It’s been another volatile week in world stock markets – caused mainly by the American Federal Reserve continuing its policy of increasing interest rates. This has caused a rout in the bond market, which has somehow led to a fall in the share market, with the papers claiming that investors are fleeing to the safety of gold.
I have never been a fan of gold, and certainly don’t see it as a safe haven, but that’s really a matter for the individual investor. My topic today is bonds.
The confusing thing about bonds is that they fall in price as interest rates rise. Therefore you may see headlines such as “bond market in chaos as yields jump” or read that “bond prices fell as interest rates moved higher on inflationary fears”.
This is because a bond is an investment that offers a capital sum repayable at a fixed future date, combined with a fixed income until that date.
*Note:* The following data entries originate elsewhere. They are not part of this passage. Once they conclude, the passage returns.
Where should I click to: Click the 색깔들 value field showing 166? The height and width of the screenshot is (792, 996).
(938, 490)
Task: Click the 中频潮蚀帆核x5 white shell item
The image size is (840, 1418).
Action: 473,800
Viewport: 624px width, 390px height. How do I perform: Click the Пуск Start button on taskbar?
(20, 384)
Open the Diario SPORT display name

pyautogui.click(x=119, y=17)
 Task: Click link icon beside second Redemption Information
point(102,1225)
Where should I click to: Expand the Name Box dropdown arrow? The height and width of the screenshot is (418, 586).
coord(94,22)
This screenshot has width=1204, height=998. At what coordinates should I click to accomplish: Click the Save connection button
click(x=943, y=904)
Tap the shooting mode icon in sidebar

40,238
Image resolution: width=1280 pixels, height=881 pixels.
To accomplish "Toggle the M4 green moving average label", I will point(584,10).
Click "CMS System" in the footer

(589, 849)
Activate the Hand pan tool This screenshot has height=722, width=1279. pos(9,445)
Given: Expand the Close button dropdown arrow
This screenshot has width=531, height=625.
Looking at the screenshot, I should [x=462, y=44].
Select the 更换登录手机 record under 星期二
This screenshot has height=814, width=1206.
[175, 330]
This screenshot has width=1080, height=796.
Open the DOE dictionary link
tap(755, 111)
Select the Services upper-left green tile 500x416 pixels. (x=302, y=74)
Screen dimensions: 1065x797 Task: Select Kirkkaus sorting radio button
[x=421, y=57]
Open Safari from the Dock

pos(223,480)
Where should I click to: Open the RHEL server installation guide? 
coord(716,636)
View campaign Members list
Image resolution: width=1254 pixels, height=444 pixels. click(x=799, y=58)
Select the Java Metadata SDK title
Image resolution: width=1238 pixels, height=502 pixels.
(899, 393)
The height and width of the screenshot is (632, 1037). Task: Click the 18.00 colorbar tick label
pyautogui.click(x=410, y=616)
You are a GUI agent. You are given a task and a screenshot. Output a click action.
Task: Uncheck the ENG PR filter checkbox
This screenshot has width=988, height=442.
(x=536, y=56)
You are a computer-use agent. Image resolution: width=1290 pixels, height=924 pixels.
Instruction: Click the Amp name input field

If both interest and principal are government guaranteed you may feel they are a very secure investment, and there is little doubt you will receive the face value of the bond when it eventually matures.
The big problem is inflation – it will erode the value of the bond’s income, as well as the principal that is repaid on maturity.
Suppose you buy a 2.7% $100 000 government bond with 10 years to maturity. This means that it carries a guarantee from the government that it will be redeemed for $100 000 in 10 years and will pay you interest at 2.7% per annum until then. If inflation runs at 3% per annum the value of that $100 000 you will receive in 10 years is only $74,000 in today’s dollars. Furthermore, the real value of the income will also reduce by 3% a year.
Whether you should switch part of your money to bonds is something to discuss with your adviser, and the decision should turn on your risk profile and your belief as to where inflation is heading.
Just keep in mind that a Commonwealth Government bond maturing in five years purchased today will yield around 2.2%, – a negative yield if inflation is 3%. The Australian share market is currently delivering a yield of around 4.5% plus long term capital growth.
For my money, despite the uncertainty of a stock market, I’d rather have the higher yield.